### RECORDS FOR THE EXERCISE
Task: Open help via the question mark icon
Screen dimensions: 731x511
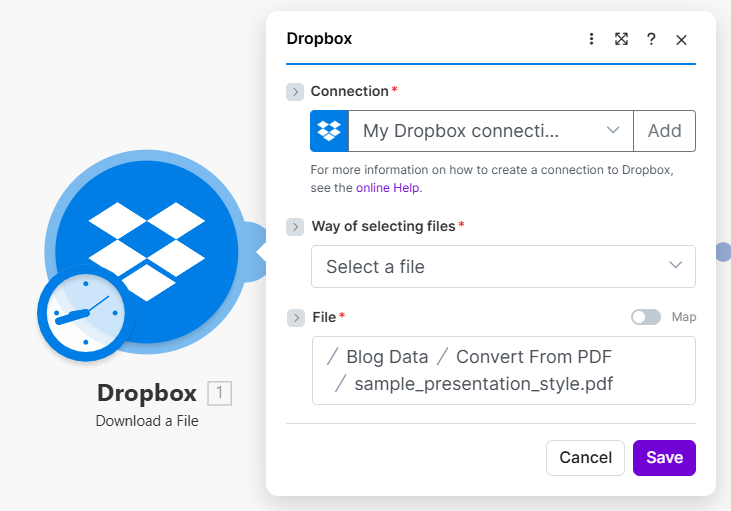Action: coord(651,39)
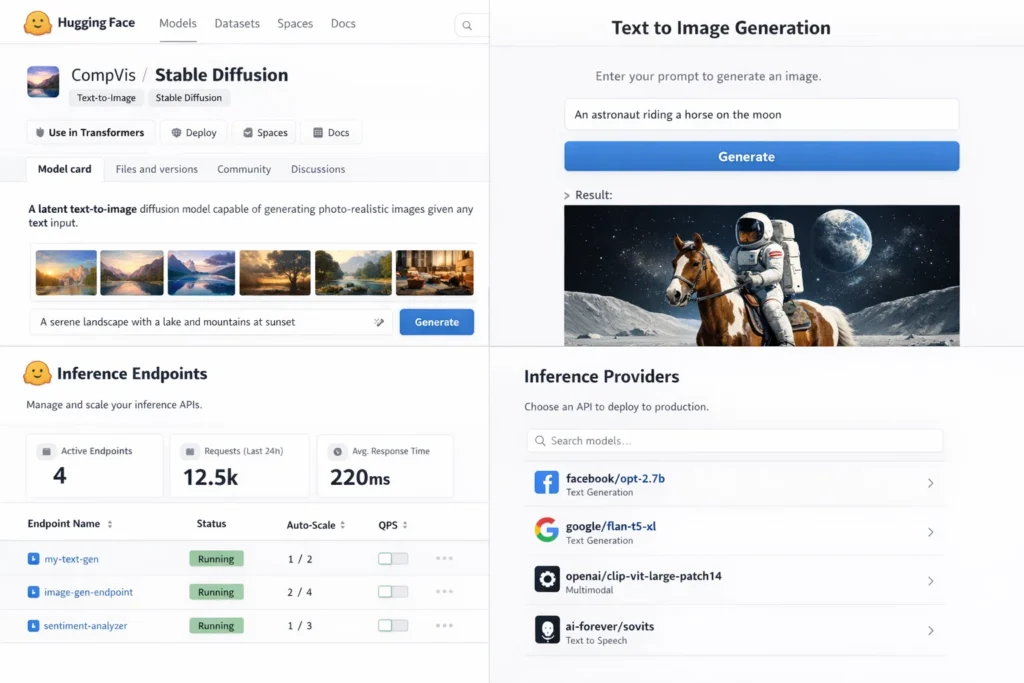The height and width of the screenshot is (683, 1024).
Task: Switch on QPS for sentiment-analyzer
Action: click(x=392, y=624)
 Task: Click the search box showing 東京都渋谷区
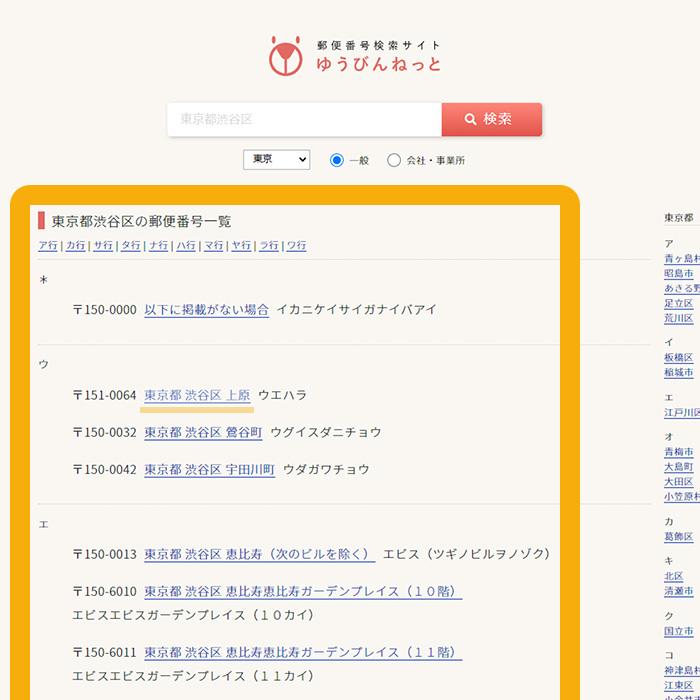click(304, 119)
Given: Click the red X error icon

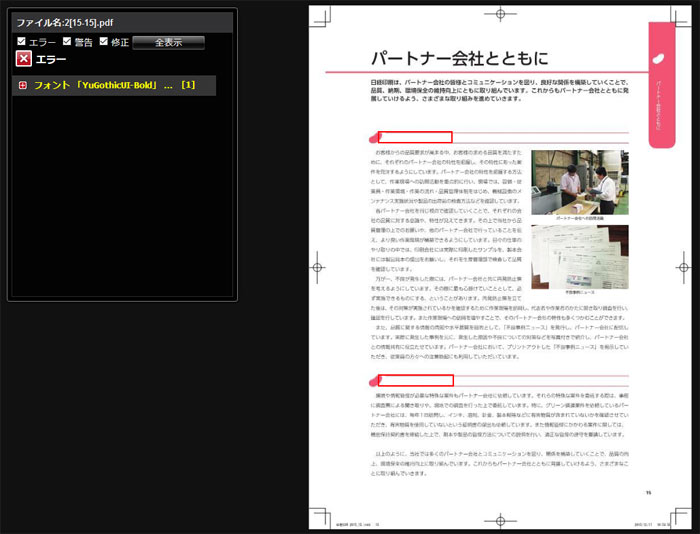Looking at the screenshot, I should [24, 59].
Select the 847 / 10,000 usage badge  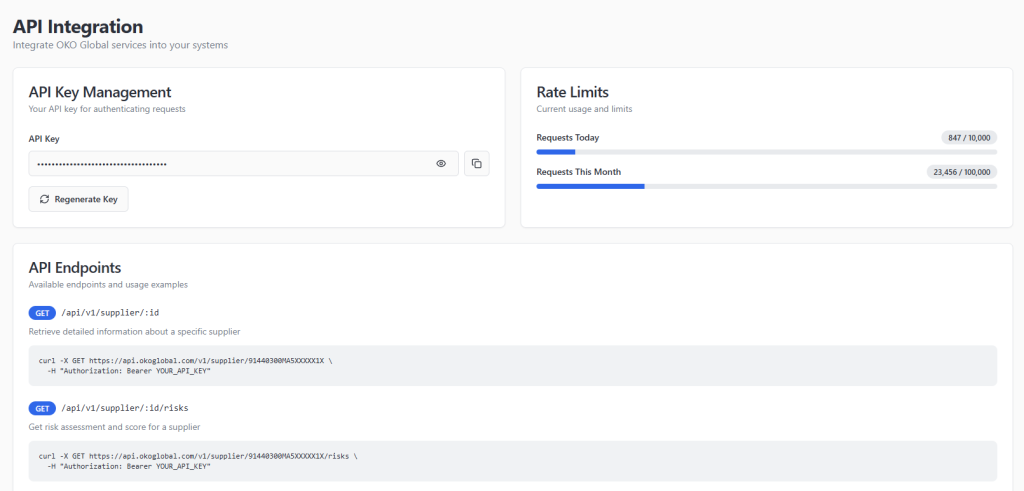(x=969, y=137)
######
**EXERCISE DESCRIPTION**
Set down the records word for word, starting from the very first line and stopping after the line that contains "click(304, 119)". Leave out the pictures.

**THE SOLUTION**
Task: Open help via the question mark icon
Screen dimensions: 731x511
Action: coord(651,39)
The height and width of the screenshot is (683, 1024).
Task: Switch on QPS for sentiment-analyzer
Action: click(x=392, y=624)
 Task: Click the search box showing 東京都渋谷区
click(304, 119)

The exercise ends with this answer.